Aside from corruption, poor management and bureaucracy marring the recovery process, tourism has also had a negative impact on the local communities that are struggling to rebuild. Tourism Concern, a charity that fights exploitation in tourism, says that government, big business and holidaymakers have been a higher priority than the well-being of local communities.
Kelly Haynes, who has coordinated research in the affected countries for the charity, says a second disaster is taking shape and that there needs to be a public outcry about the unspent billions.
"Governments have used the devastation of the tsunami as an opportunity to push through tourism strategies that drastically affect local coastal communities," she says. "Local communities now find themselves disempowered and their rights and interests marginalized."
In a report published two years after the tsunami, Tourism Concern investigates the recovery of the countries affected and describes many examples of local people being sidelined in favor of tourism projects.
In Sri Lanka, as in Thailand and India, new 'conservation buffer zones" mean that people are not allowed to rebuild their homes on the beach. Fishing communities are being moved inland largely because of tourism developments and a desire to make the beaches look tidier, Tourism Concern director Tricia Barnett says.
In Tamil Nadu, for example, 300 families have been forced to live on 2.5 hectares of land compared with the 6.5 hectares they occupied in the village of Karikkakattukup-pam, because the government has earmarked the rest of the land for tourism.
The report describes how Burmese refugees living in Khao Lak in Thailand are being exploited as underpaid construction workers for the hotel industry. In one case, 80 people were not paid for six months' labor, and others were beaten for asking for wages.
Other problems include the series of tsunami-related tourist attractions that have been planned by the Tourism Authority of Thailand, including a "tsunami trail tour" and a "tsunami memorial museum," which some local people oppose and were not consulted about, and a hotel chain that is trying to evict villagers from land it says it owns, despite the fact that a Thai NGO has established the company's deeds are false.
In the aftermath of the tsunami, the tourist boards of Sri Lanka, Thailand and the Maldives urged foreign visitors to return immediately, so their money would reach local people.

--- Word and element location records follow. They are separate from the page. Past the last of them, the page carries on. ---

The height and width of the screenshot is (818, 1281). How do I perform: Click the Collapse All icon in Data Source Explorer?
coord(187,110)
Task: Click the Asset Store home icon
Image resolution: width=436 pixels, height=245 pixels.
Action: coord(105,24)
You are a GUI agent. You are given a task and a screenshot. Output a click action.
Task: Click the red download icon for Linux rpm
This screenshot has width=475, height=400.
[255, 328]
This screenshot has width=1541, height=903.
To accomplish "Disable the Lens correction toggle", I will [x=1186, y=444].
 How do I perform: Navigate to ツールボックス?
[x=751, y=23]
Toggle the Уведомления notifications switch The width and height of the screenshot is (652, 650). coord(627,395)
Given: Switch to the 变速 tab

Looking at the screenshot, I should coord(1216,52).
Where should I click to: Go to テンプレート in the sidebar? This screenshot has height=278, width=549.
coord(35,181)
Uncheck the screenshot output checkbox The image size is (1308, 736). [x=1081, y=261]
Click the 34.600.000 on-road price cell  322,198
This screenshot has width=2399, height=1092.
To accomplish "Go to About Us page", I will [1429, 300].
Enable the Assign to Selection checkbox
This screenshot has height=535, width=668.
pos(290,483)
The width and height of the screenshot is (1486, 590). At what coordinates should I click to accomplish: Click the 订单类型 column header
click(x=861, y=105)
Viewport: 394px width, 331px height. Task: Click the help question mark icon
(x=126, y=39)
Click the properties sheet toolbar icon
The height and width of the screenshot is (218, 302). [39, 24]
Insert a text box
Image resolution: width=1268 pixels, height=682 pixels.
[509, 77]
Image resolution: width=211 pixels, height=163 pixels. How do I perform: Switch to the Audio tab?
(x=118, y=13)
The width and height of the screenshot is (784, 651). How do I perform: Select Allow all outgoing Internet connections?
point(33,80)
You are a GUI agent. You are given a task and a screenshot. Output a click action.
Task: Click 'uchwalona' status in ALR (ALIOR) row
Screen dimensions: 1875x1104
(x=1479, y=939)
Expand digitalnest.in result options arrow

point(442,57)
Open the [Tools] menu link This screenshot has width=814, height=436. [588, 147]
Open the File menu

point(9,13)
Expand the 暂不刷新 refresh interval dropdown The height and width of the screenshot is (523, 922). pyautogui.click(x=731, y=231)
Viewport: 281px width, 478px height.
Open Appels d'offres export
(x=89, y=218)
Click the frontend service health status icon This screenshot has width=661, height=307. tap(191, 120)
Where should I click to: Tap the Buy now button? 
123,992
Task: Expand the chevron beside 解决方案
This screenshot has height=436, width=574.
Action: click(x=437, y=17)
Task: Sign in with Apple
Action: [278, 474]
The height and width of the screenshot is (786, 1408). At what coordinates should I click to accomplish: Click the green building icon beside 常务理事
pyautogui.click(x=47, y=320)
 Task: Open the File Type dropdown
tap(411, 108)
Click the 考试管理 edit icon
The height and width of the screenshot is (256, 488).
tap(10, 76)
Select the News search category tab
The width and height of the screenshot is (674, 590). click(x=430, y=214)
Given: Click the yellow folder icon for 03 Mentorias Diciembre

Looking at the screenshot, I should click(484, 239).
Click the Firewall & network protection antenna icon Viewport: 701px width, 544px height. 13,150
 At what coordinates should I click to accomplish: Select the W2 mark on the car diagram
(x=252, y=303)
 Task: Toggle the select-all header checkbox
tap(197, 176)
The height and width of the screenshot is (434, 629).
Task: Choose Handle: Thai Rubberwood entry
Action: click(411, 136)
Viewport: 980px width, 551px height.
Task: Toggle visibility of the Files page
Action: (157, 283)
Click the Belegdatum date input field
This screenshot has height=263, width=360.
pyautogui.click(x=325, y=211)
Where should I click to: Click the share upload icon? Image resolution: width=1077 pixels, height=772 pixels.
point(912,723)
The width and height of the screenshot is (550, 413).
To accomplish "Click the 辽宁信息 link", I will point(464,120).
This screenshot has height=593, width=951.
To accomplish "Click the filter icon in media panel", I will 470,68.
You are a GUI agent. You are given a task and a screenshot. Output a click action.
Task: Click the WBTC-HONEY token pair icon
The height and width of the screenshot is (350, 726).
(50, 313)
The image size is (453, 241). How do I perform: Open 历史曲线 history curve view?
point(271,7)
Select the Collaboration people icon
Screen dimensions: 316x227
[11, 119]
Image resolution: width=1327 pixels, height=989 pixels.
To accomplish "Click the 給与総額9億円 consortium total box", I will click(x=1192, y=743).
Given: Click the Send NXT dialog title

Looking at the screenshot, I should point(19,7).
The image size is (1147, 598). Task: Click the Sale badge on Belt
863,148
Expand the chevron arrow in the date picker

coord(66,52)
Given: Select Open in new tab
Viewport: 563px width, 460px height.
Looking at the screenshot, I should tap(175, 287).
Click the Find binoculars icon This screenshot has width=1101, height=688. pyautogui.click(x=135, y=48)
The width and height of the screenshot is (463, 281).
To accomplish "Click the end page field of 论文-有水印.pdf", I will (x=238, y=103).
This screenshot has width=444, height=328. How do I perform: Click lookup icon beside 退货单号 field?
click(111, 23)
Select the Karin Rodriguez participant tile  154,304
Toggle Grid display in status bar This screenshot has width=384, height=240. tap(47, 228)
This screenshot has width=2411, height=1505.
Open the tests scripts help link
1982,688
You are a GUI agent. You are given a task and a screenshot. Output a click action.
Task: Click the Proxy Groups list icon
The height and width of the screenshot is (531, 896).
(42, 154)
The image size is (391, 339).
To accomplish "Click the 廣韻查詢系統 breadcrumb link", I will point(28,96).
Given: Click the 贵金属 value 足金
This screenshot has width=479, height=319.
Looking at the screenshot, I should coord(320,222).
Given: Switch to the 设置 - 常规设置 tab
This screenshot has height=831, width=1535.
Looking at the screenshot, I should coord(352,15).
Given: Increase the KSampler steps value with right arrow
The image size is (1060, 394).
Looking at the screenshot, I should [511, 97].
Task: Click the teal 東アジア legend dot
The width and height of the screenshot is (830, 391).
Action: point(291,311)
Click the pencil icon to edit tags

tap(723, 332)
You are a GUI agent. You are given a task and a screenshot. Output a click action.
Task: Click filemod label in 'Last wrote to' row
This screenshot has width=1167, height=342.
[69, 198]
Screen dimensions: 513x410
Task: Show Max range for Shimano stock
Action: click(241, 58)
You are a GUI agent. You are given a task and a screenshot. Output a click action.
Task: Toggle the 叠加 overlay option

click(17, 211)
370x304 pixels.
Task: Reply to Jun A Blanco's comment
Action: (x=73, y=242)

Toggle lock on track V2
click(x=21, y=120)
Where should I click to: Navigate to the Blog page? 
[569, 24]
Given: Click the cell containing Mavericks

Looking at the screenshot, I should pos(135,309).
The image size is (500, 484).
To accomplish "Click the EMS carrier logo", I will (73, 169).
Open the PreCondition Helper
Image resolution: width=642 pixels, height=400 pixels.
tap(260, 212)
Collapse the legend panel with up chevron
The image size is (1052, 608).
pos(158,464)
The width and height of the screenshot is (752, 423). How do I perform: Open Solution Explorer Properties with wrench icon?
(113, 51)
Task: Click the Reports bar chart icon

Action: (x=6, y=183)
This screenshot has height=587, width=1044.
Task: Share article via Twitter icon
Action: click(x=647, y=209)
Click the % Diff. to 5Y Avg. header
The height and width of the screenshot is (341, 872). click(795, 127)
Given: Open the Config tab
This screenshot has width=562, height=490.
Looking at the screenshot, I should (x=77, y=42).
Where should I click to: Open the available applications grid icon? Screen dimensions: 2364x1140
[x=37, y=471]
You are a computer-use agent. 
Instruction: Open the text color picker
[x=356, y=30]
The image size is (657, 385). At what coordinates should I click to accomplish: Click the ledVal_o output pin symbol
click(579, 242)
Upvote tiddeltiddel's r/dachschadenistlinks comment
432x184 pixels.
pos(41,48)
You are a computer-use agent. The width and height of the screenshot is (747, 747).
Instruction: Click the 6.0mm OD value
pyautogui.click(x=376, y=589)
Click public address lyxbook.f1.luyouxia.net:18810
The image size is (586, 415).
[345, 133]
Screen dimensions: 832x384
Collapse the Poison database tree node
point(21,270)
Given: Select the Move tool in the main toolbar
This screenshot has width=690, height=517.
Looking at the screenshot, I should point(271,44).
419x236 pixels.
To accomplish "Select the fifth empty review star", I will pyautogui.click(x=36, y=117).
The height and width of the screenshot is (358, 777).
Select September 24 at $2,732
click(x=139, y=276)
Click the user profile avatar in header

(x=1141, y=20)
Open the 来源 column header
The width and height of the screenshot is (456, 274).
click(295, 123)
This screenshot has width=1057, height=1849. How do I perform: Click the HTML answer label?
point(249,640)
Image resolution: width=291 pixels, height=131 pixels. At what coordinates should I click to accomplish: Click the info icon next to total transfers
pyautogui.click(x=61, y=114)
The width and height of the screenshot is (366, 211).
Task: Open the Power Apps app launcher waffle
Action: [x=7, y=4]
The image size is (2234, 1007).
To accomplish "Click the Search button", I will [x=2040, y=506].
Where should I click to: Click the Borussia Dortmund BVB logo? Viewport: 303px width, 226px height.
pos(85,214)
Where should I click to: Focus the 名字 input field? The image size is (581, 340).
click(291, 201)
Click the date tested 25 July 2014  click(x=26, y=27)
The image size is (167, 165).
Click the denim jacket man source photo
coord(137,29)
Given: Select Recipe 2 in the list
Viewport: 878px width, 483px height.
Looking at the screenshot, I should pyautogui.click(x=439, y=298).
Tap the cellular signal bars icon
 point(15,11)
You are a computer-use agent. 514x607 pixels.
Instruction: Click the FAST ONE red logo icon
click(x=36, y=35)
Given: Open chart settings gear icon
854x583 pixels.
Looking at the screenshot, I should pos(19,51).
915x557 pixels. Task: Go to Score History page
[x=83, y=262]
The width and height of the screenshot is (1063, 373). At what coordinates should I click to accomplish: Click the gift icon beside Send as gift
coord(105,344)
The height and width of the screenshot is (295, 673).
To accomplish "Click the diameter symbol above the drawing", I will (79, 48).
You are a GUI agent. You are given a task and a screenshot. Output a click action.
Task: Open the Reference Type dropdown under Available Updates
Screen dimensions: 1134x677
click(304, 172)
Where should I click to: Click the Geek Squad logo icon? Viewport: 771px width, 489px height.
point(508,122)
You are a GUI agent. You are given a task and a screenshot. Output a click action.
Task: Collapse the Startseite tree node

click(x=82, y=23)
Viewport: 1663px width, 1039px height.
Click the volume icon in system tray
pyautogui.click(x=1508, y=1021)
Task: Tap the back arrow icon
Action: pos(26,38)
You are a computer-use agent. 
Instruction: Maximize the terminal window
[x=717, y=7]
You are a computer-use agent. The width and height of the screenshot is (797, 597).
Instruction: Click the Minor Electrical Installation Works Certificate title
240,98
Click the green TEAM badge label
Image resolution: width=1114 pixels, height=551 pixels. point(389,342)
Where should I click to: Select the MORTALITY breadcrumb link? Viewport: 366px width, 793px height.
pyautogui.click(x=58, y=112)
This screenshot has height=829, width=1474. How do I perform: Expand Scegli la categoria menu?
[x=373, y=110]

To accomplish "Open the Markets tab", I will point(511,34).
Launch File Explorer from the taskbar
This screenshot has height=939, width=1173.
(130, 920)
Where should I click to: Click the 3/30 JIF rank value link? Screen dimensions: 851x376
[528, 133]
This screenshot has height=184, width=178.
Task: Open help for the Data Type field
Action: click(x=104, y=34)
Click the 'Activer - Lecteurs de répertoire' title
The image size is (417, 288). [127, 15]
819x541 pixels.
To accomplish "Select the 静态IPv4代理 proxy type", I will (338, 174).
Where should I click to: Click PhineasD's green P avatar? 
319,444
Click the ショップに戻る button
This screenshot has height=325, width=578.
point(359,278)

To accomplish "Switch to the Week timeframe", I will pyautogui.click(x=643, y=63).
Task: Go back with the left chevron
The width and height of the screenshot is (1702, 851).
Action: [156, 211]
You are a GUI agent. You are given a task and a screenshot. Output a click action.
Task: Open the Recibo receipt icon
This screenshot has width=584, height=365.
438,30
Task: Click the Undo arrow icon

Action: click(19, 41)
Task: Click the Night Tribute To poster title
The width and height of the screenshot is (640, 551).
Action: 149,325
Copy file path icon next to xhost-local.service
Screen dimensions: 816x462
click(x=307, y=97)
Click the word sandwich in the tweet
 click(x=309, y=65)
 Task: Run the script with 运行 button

Even after two years, tourist arrivals are down 40 percent to Thailand and 46 percent to the Maldives, compared with pre-tsunami levels, and the tourism industry says boosting these figures is crucial to recovery.
"Tourism really makes a difference," says Pete Burell, who has organized community projects in Sri Lanka for the adventure operator Exodus, paid for by its customers' donations.
Volunteer travel specialists such as I-to-I set up tsunami relief projects and have sent a steady stream of paying volunteers to do aid work.
"Local community members requested the name of our project be changed to omit the word `tsunami' around six months ago," Jo Little of I-to-I says. "The main focus now is on helping the community move on and get back on their feet."